The dataset contains a total of 80 images of homogeneous, natural textures. All textures are on a nearly planar surface, and have been imaged from a direction nearly normal to the plane. The texture elements (or texels) are 3D, but their thickness and depth differences are much smaller than their distance from the camera. Therefore, they offer a good approximation to 2.1D textures.
This new dataset complements the existing benchmarks (e.g. Brodatz, CUReT, PSU Near-regular Texture Dataset, etc.), which do not contain 2.1D textures, or underrepresent challenges arising from the following characteristics of real textures: (1) texel subregions define a separate, finer grain texture which coexists with the main texture; (2) recurrence of a specific texel substructure may be confused with that of the texel; (3) the placement of texels along the surface is random; (4) large variations in texel appearance, size, and boundary shape across the image necessitate statistical modeling; (5) the texels may appear as low contrast, or very thin image regions which are difficult to segment; (6) due to texel overlap, texel contours may form complex patterns (e.g., several edges meet at one point) which makes segmentation difficult; and (7) illumination may vary across the image. The ground truth is obtained by manually segmenting all texels in each image.
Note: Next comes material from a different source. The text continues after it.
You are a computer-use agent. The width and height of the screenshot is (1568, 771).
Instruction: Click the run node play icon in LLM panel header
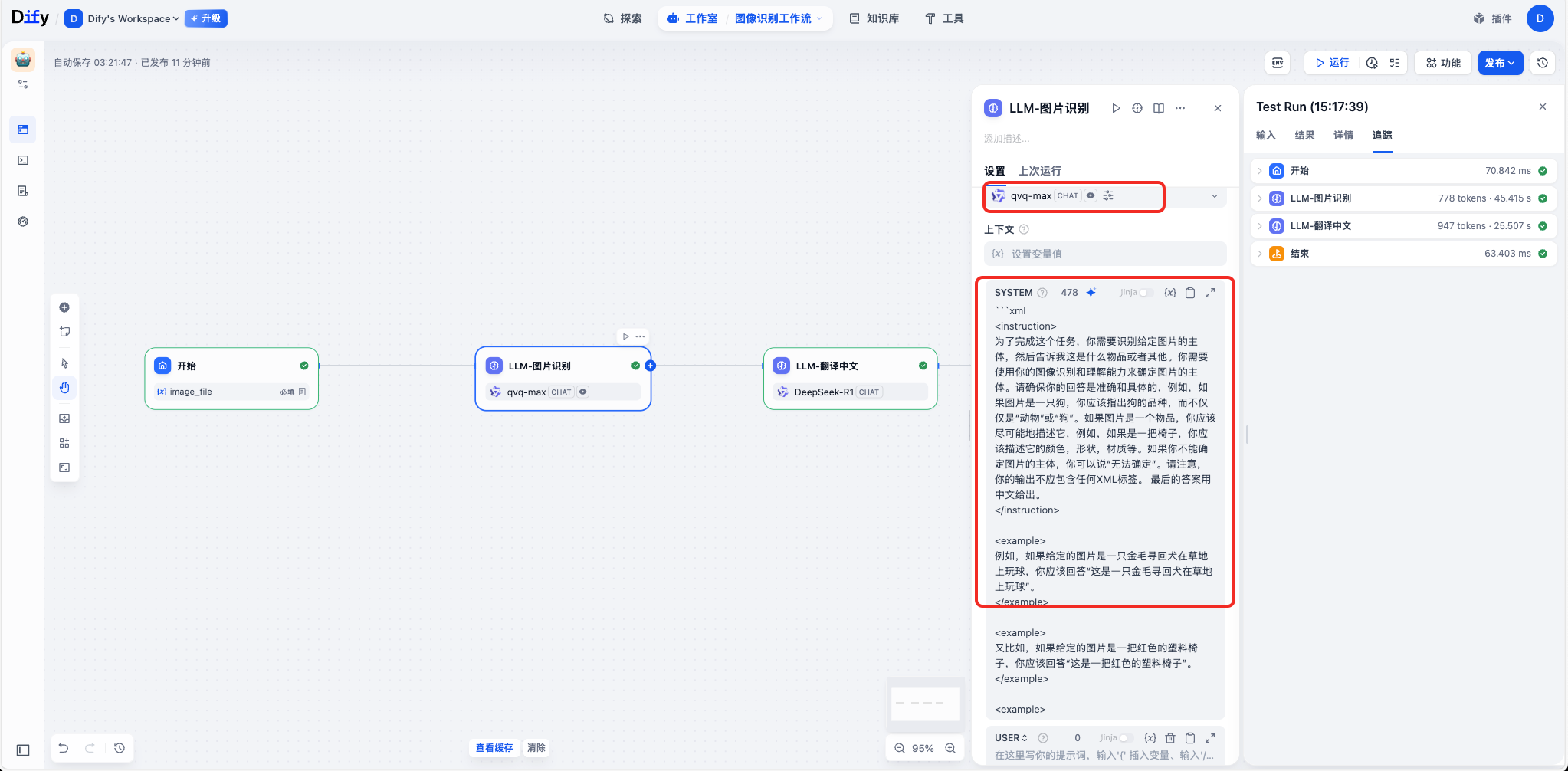[x=1116, y=108]
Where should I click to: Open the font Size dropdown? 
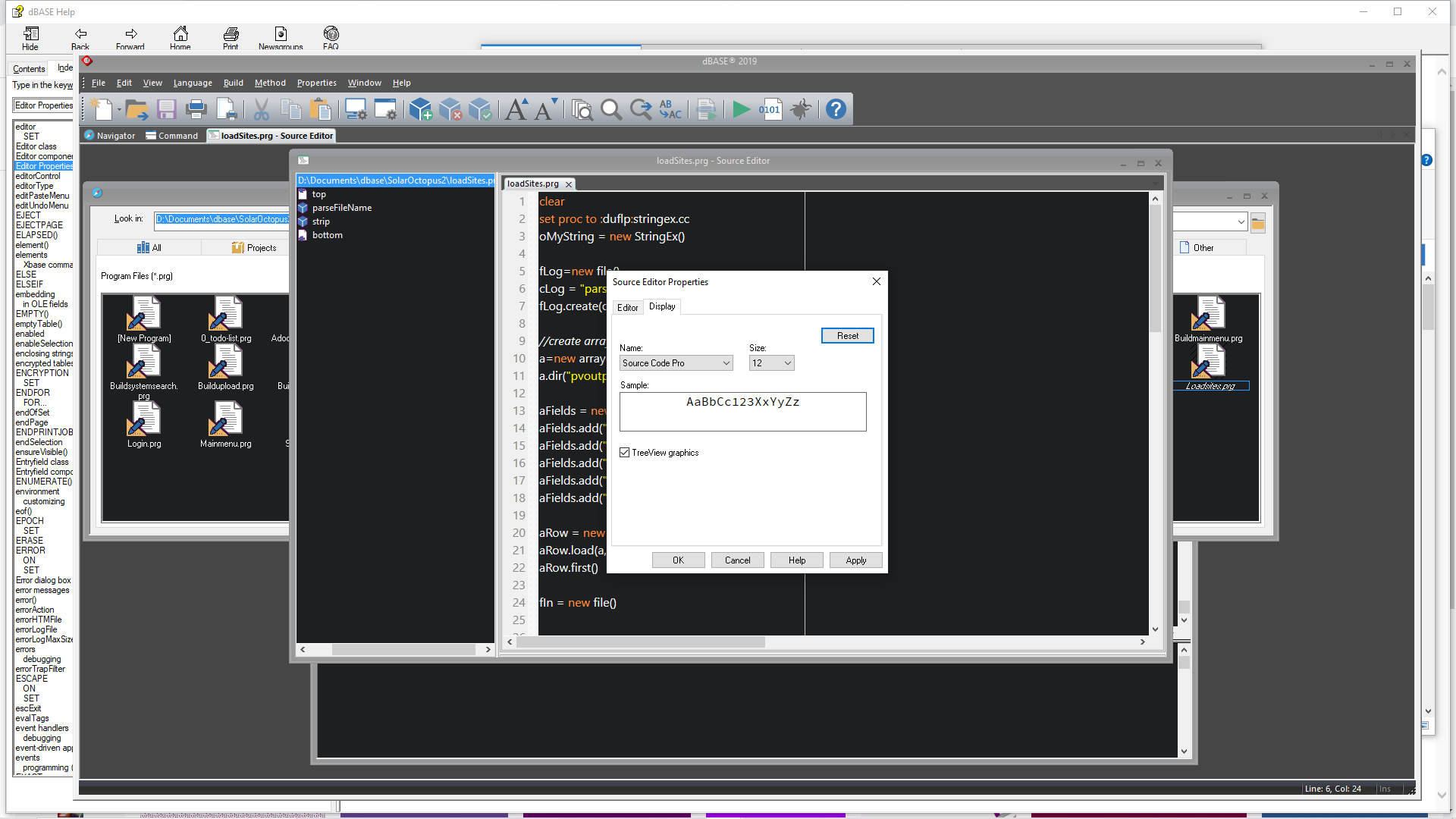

TextureDataset.zip contains a total of 80 original images in PGM format, and the corresponding set of annotated images in PPM format in which texels are manually segmented. It also contains file NumTexels.txt that details how many texels appear in each image. The number of texels per image ranges from 13 to 180, with the mean 54.7 and standard deviation 33.6 across the dataset, while the total number of texels in the entire dataset is 4376.
The outer contours of manually segmented texels are provided as ground truth. The contour of each texel is marked with a different (R,G,B) value.
N. Ahuja and S. Todorovic, "Extracting texels in 2.1D natural textures," in Proc. IEEE Int. Conf. Computer Vision (ICCV 2007), Rio de Janeiro, Brazil, 2007.